Tecnologie di privacy enhancement: un bilanciamento complesso
Un ulteriore aspetto cruciale riguarda il ruolo delle Tecnologie di miglioramento della privacy (“Privacy-Enhancing Technologies” – “PETs”) nel contesto del Data Act.
La Commissione Europea ha affermato che l’implementazione di PETs non comporta automaticamente l’esenzione dagli obblighi previsti dal Regolamento.
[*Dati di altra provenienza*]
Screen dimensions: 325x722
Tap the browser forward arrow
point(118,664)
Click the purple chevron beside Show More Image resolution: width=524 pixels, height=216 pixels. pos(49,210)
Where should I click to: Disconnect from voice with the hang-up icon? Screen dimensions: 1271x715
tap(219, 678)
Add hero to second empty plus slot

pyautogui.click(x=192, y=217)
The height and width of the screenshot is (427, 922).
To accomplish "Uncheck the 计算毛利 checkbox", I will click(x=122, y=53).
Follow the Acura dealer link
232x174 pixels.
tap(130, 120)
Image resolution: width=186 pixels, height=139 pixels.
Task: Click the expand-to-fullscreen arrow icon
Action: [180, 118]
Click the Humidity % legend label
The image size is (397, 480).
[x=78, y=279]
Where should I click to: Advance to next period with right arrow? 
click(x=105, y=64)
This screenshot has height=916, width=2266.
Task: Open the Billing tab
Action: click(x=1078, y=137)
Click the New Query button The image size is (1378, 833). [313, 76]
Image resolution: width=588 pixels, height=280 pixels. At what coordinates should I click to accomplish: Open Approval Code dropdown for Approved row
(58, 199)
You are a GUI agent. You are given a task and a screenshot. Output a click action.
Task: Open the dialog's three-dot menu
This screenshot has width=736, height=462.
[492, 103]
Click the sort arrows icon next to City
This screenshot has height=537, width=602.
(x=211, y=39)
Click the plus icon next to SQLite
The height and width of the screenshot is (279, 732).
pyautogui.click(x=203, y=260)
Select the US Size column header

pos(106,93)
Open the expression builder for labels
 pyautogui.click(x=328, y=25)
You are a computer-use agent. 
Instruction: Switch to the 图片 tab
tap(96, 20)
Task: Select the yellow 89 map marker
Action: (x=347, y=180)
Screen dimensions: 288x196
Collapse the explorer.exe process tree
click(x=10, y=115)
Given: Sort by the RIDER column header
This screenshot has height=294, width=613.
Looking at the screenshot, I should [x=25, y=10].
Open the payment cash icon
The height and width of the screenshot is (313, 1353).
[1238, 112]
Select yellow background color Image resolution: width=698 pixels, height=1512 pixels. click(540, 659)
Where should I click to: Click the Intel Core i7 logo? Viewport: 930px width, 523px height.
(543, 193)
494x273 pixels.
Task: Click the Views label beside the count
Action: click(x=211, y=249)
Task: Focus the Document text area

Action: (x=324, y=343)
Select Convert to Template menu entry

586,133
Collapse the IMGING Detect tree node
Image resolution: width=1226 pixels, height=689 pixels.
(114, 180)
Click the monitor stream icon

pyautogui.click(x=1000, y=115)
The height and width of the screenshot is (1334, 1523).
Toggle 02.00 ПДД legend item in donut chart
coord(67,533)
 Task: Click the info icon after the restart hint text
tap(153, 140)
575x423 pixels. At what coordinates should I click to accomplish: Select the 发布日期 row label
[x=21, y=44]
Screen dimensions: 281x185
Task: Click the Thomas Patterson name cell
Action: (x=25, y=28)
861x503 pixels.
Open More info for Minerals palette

Si tratta in questo caso di una conferma che, nonostante il GDPR prevalga formalmente sul Data Act, gli obblighi di entrambi i Regolamenti sono applicabili congiuntamente.
Inoltre, secondo la Commissione, in situazioni in cui i dati vengono trasferiti dal dispositivo al server del titolare, gli utenti e i terzi dovrebbero avere ragionevoli possibilità di ottenere una copia dei dati generati da un prodotto connesso prima che vengano anonimizzati o crittografati. Questa precisazione è fondamentale per comprendere l’ampiezza del diritto di accesso ai sensi degli articoli 3 e 4 del Data Act, particolarmente in riferimento ai dati non personali.
Coordinamento tra Data Act e GDPR
La Commissione ha confermato un’interpretazione condivisibile, secondo cui se l’utente che richiede i dati ai sensi del Data Act è anche un interessato ai sensi del GDPR, la richiesta è paragonabile a quella di accesso ai sensi dell’art. 15 del GDPR. Analogamente, se l’utente chiede la portabilità dei dati a terzi ai sensi del Data Act, si applica l’art. 20 del GDPR.
La situazione diventa problematica quando l’utente non è un interessato ai sensi del GDPR; in tal caso, il Data Act non costituisce di per sé una base giuridica per comunicare dati personali, e il data holder deve trovare una base giuridica autonoma per garantire l’accesso.
Considerazioni conclusive
Quanto esposto evidenzia solo alcuni dei passaggi che porteranno, con ogni probabilità, a contenziosi, alla definizione dei diritti e degli obblighi derivanti dal Capo II del Data Act.
Se alcune conferme interpretative sono benvenute, altre precisazioni della Commissione rischiano di generare dubbi, in particolare riguardo all’ambito oggettivo di applicazione del Regolamento, come evidenziato dalle osservazioni sulla definizione di “dati prontamente disponibili”.
Note
[1] Si veda la sentenza della Corte di Giustizia dell’Unione Europea nella Causa C-582/14 Breyer c. Bundesrepublik Deutschland, Sentenza del 19 ottobre 2016, punti da 42 a 48.
[2] Si veda il contributo di A. Racano ed E. Macher, La definizione di “Titolare dei dati” ai sensi del Data Act: sfide interpretative, Il Quotidiano Giuridico, Settembre 2025.